They are wonderful - beautiful work to be appreciated and cherished for many years. Kudos and thanks for sharing.


----------



## KittyMomma (Dec 12, 2012)

Beautiful work, love them all. Especially the one with the mice! Family heirlooms, to be sure.


----------



## Ladyj960 (May 22, 2013)

They are beautiful, I have started on one; we'll actually, I started before Christmas maybe one day I will get it finished.????????


----------



## carriemae (Aug 28, 2012)

They are beautiful. I've just started CCS of European santa from sherrys house ebay site. 192 different colors and almost every stitch is a color change. On 32 count linen. DD wants 3 by Christmas 2017. I will work on nothing else this year. Started January 9th. No knitting or anything. I'm stitching 4 to 6 hours a day. Luckily my DH does most house cleaning, laundry and some cooking. Know I can finish one and maybe 2 but not sure about 3.

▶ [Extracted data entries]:
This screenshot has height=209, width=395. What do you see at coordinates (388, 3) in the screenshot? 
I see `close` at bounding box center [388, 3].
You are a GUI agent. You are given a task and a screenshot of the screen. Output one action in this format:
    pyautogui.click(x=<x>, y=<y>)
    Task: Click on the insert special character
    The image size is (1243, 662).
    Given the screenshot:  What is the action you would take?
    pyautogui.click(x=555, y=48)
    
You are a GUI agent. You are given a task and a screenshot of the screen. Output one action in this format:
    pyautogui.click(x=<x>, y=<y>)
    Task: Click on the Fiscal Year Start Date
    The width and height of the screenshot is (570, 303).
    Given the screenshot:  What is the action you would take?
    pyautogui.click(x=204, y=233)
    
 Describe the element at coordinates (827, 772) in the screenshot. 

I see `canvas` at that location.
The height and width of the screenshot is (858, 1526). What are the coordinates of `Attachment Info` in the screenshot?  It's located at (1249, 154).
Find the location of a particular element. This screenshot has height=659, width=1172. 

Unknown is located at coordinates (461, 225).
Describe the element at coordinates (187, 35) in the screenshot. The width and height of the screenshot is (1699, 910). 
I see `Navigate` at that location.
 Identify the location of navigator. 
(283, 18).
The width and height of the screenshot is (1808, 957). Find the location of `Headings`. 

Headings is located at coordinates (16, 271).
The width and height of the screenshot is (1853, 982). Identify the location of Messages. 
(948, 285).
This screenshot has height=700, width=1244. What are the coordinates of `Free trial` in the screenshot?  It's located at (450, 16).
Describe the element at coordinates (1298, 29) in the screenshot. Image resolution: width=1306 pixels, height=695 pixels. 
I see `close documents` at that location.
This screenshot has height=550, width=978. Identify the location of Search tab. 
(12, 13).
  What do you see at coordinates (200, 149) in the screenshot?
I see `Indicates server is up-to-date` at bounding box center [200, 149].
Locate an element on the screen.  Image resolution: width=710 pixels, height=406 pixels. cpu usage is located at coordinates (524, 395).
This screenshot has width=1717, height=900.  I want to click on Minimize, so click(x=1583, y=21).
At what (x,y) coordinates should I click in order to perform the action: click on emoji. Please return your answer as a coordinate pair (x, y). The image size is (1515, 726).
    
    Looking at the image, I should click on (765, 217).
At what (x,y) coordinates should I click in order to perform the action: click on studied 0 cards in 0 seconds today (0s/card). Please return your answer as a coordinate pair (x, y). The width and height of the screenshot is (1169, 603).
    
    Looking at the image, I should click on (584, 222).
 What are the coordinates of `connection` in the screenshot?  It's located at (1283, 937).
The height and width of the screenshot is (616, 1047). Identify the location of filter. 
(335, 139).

▶ [BRIEF A]: In the stitching thread, do these statements agree with the text? For each, answer yes or no and quote the deciding words. (i) KittyMomma singled out the piece with the mice. (ii) Ladyj960 began a project after Christmas. (iii) carriemae's project is on 28 count linen.
▶ [BRIEF B]:
Answer these questions from the stitching thread.
(i) How many different colors does carriemae's project use?
(ii) On what date did carriemae start?
(iii) According to carriemae, who does most house cleaning?
▶ [BRIEF C]: Proceed with the stitching thread, adding new text after carriemae's last sentence.
The listing stands apart from the stitching thread and is separate material.

▶ [EXERCISE RESPONSE A]:
(i) Yes: "Especially the one with the mice!"
(ii) No: "I started before Christmas"
(iii) No: "On 32 count linen."

▶ [EXERCISE RESPONSE B]:
(i) 192
(ii) January 9th
(iii) carriemae's DH

▶ [EXERCISE RESPONSE C]:
----------



## southgate (Sep 15, 2016)

These are SO beautiful. Too bad they can't be displayed year-round! I've done 8 Christmas stockings in 18 mesh needlepoint. Yours are exquisite. Thank you for sharing.


----------



## Rooney1 (Aug 7, 2016)

Wow, amazing!!


----------



## Ghijsmom (Sep 10, 2013)

Those are stunning! Wonderful job!


----------



## jeanne63 (Mar 14, 2014)

They are magnificent


----------



## deator (Nov 28, 2016)

Absolutely beautiful. I do CCS and know how much work goes into these projects.


----------



## elfiestouch (Aug 31, 2011)

What a great Collection. Absolutely beautiful!


----------



## Lafemmefran (Jan 21, 2012)

These are all beautiful, cute, adorable. I can tell they were made with love.


----------



## tat'sgran (Dec 13, 2011)

Beautiful work. Unfortunately the eyes will not let me do CCS any longer but do enjoy seeing pictures of the work others do. xo ws


----------



## Roses and cats (Apr 17, 2013)

Beautiful stockings. Perfect keepsakes.


----------



## Reete (Oct 30, 2012)

Beautiful


----------



## thomsonact (Mar 30, 2014)

Amazing work! They are beautiful!!!


----------



## k2p3-knit-on (Oct 24, 2012)

True treasures.


----------



## Sorceress_Mage (Jan 13, 2017)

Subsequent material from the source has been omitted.